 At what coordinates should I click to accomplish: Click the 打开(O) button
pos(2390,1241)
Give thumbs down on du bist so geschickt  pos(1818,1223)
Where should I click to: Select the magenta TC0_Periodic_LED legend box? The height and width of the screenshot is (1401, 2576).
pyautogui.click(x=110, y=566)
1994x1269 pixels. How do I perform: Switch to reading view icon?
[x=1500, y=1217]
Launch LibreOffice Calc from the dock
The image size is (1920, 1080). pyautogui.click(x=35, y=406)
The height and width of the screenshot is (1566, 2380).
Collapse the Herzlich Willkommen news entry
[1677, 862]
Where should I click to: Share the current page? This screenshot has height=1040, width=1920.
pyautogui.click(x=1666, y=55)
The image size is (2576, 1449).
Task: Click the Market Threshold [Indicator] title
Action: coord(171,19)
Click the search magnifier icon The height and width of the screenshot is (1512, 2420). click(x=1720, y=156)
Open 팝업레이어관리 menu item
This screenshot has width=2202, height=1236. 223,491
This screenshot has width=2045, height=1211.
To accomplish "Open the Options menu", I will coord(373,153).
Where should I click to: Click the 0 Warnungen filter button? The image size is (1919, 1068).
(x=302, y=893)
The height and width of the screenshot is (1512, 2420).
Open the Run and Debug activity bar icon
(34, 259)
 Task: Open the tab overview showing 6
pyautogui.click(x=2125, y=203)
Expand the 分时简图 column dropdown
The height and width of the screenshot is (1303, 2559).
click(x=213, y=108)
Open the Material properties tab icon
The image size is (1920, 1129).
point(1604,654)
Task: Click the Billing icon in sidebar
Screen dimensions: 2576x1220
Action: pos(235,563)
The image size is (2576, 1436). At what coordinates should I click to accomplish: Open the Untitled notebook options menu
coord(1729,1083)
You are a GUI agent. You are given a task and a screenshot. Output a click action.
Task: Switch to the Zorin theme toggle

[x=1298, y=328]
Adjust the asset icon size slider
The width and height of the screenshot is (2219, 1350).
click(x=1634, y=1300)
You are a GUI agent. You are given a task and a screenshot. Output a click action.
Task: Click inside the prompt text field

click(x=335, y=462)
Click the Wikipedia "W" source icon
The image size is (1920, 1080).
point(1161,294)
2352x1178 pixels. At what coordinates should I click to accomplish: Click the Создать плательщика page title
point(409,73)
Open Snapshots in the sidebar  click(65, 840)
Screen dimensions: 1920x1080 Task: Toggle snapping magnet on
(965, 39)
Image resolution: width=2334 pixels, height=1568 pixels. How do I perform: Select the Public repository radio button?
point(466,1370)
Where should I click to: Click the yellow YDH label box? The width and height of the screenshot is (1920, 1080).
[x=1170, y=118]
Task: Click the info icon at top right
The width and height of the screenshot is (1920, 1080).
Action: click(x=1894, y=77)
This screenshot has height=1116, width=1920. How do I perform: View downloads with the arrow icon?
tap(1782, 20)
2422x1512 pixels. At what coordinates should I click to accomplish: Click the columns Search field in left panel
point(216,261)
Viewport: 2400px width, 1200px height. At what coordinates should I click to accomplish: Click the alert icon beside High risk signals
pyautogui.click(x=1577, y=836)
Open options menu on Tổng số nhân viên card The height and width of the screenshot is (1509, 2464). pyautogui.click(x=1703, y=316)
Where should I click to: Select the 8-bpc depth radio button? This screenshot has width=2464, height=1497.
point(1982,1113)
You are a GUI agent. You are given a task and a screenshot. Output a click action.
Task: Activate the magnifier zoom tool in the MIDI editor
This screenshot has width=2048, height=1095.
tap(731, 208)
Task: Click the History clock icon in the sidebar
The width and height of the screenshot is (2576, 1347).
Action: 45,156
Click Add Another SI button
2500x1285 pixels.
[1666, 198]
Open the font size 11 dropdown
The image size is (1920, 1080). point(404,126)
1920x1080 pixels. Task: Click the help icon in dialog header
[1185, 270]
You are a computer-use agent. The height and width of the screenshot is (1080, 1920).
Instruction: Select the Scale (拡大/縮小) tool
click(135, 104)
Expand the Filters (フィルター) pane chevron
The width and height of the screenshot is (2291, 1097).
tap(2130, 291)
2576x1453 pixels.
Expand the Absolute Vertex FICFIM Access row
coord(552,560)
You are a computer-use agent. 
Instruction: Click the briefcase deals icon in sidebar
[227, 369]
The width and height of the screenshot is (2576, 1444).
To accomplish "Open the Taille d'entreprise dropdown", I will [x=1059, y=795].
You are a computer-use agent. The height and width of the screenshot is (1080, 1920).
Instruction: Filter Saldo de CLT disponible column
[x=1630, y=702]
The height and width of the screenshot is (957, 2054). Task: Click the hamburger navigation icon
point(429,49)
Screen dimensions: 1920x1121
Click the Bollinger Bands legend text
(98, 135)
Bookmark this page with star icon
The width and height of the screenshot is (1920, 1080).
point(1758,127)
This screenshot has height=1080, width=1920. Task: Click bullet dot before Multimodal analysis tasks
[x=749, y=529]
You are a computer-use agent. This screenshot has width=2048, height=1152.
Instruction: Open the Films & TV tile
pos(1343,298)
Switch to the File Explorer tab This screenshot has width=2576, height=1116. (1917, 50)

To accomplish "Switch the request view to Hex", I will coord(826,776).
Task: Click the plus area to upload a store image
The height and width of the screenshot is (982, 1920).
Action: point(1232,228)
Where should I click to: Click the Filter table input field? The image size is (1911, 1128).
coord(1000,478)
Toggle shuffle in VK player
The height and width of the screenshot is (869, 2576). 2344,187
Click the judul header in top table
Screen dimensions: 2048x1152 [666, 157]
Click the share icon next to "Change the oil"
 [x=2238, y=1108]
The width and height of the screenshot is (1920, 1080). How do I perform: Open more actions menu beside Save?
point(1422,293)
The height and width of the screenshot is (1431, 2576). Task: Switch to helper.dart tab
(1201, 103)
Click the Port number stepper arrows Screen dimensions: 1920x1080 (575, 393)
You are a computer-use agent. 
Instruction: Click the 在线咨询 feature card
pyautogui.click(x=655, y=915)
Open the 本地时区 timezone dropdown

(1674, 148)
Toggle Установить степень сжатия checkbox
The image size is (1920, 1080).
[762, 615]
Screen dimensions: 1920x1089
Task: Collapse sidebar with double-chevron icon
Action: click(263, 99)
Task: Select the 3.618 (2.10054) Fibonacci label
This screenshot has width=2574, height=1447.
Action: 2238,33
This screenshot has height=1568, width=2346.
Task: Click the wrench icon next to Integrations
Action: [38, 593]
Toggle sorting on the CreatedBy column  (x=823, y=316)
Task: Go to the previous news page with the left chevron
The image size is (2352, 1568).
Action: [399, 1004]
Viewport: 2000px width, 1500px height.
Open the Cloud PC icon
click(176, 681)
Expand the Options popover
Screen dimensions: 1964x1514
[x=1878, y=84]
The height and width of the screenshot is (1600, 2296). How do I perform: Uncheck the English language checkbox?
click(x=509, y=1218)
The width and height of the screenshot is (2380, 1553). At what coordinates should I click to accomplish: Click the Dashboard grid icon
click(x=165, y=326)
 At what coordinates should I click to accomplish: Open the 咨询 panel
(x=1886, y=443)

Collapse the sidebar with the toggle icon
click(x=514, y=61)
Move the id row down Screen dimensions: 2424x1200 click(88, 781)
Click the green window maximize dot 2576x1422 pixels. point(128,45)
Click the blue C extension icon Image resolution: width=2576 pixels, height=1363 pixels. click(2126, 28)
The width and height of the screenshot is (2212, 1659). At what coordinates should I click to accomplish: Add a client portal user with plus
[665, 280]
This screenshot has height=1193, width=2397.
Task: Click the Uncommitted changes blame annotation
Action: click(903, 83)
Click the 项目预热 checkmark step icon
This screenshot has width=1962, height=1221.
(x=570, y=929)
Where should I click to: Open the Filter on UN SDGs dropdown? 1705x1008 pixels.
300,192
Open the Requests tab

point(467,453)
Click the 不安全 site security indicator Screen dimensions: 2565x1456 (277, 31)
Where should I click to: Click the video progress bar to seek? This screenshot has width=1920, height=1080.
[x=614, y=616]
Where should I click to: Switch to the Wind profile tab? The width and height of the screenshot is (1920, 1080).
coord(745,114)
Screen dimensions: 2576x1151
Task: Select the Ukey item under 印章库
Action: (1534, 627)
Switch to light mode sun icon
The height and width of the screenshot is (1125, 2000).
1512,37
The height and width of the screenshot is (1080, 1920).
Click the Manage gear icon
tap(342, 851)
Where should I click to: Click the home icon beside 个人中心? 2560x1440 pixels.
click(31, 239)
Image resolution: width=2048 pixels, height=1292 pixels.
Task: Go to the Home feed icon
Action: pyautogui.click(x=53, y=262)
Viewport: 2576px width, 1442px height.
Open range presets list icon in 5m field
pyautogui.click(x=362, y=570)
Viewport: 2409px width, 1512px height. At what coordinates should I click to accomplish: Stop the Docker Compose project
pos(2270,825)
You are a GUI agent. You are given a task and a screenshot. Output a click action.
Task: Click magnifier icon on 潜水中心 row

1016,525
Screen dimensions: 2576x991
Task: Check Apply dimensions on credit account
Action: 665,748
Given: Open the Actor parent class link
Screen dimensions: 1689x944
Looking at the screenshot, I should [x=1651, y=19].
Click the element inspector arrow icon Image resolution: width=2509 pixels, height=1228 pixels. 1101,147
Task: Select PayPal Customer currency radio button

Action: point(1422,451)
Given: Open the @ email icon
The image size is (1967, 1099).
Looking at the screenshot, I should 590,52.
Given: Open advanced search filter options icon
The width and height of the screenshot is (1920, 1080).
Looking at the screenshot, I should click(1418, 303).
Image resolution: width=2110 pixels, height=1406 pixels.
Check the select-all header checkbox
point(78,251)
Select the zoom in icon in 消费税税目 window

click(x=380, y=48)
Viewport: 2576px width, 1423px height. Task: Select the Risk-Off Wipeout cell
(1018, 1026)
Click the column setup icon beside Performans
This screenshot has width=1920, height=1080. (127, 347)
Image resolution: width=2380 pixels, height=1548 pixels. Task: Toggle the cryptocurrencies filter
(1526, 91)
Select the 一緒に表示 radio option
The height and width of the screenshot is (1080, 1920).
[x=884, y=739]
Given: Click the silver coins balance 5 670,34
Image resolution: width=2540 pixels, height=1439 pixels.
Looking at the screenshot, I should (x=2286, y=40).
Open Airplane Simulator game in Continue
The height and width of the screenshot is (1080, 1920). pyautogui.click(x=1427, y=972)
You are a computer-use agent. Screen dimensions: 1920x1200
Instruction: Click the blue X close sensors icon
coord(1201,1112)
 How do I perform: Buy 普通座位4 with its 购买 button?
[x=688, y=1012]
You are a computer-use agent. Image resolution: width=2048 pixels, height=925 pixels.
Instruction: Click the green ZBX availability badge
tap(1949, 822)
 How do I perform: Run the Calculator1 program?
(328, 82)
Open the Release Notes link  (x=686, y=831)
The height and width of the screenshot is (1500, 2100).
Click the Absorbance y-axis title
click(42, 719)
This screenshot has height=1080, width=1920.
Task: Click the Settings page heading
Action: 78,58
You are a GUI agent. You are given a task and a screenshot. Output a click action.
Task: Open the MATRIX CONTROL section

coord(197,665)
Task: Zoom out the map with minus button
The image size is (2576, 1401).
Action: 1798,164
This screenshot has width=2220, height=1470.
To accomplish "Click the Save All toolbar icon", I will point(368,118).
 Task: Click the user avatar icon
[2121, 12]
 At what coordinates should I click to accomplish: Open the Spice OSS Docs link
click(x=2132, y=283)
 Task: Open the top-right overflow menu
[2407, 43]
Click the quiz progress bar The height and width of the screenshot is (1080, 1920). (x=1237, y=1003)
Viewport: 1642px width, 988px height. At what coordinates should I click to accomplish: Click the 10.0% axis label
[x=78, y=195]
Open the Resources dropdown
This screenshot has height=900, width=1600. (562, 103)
----
Repeat exactly the lines of the listing above, from the one with "Instruction: Click the 在线咨询 feature card" down to the one with "Toggle sorting on"; both of those lines belong in the range.

> [SOLUTION TO THIS PROBLEM]:
Instruction: Click the 在线咨询 feature card
pyautogui.click(x=655, y=915)
Open the 本地时区 timezone dropdown

(1674, 148)
Toggle Установить степень сжатия checkbox
The image size is (1920, 1080).
[762, 615]
Screen dimensions: 1920x1089
Task: Collapse sidebar with double-chevron icon
Action: click(263, 99)
Task: Select the 3.618 (2.10054) Fibonacci label
This screenshot has width=2574, height=1447.
Action: 2238,33
This screenshot has height=1568, width=2346.
Task: Click the wrench icon next to Integrations
Action: [38, 593]
Toggle sorting on the CreatedBy column  (x=823, y=316)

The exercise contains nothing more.